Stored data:
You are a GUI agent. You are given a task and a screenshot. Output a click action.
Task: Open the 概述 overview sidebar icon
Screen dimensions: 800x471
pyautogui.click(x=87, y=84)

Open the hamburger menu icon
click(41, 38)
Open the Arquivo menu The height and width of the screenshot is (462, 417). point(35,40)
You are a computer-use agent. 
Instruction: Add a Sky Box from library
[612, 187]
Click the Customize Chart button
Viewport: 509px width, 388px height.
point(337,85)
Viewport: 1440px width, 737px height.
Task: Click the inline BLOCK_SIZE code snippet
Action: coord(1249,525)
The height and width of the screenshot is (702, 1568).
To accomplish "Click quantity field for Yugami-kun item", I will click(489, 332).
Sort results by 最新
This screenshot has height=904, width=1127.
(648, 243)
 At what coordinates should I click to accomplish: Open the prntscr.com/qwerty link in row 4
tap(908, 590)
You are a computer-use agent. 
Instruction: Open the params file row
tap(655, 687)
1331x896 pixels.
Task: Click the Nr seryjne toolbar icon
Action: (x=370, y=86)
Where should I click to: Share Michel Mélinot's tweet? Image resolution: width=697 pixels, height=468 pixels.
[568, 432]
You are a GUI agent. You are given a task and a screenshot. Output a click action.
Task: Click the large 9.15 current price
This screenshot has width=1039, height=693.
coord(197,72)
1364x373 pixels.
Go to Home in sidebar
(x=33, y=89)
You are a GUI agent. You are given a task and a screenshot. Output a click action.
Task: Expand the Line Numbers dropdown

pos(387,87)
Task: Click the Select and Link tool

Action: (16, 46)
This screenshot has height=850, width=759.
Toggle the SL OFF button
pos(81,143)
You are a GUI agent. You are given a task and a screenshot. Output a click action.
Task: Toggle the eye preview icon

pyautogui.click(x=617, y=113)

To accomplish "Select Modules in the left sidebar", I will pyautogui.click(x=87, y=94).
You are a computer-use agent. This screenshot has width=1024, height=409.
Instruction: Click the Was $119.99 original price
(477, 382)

→ **Exercise directions**
Rename "GUI agent" to "desktop assistant" throughout these rows, keeping everything else the same.

→ **Answer to this exercise**
You are a desktop assistant. You are given a task and a screenshot. Output a click action.
Task: Open the 概述 overview sidebar icon
Screen dimensions: 800x471
pyautogui.click(x=87, y=84)

Open the hamburger menu icon
click(41, 38)
Open the Arquivo menu The height and width of the screenshot is (462, 417). point(35,40)
You are a computer-use agent. 
Instruction: Add a Sky Box from library
[612, 187]
Click the Customize Chart button
Viewport: 509px width, 388px height.
point(337,85)
Viewport: 1440px width, 737px height.
Task: Click the inline BLOCK_SIZE code snippet
Action: coord(1249,525)
The height and width of the screenshot is (702, 1568).
To accomplish "Click quantity field for Yugami-kun item", I will click(489, 332).
Sort results by 最新
This screenshot has height=904, width=1127.
(648, 243)
 At what coordinates should I click to accomplish: Open the prntscr.com/qwerty link in row 4
tap(908, 590)
You are a computer-use agent. 
Instruction: Open the params file row
tap(655, 687)
1331x896 pixels.
Task: Click the Nr seryjne toolbar icon
Action: (x=370, y=86)
Where should I click to: Share Michel Mélinot's tweet? Image resolution: width=697 pixels, height=468 pixels.
[568, 432]
You are a desktop assistant. You are given a task and a screenshot. Output a click action.
Task: Click the large 9.15 current price
This screenshot has width=1039, height=693.
coord(197,72)
1364x373 pixels.
Go to Home in sidebar
(x=33, y=89)
You are a desktop assistant. You are given a task and a screenshot. Output a click action.
Task: Expand the Line Numbers dropdown

pos(387,87)
Task: Click the Select and Link tool

Action: (16, 46)
This screenshot has height=850, width=759.
Toggle the SL OFF button
pos(81,143)
You are a desktop assistant. You are given a task and a screenshot. Output a click action.
Task: Toggle the eye preview icon

pyautogui.click(x=617, y=113)

To accomplish "Select Modules in the left sidebar", I will pyautogui.click(x=87, y=94).
You are a computer-use agent. This screenshot has width=1024, height=409.
Instruction: Click the Was $119.99 original price
(477, 382)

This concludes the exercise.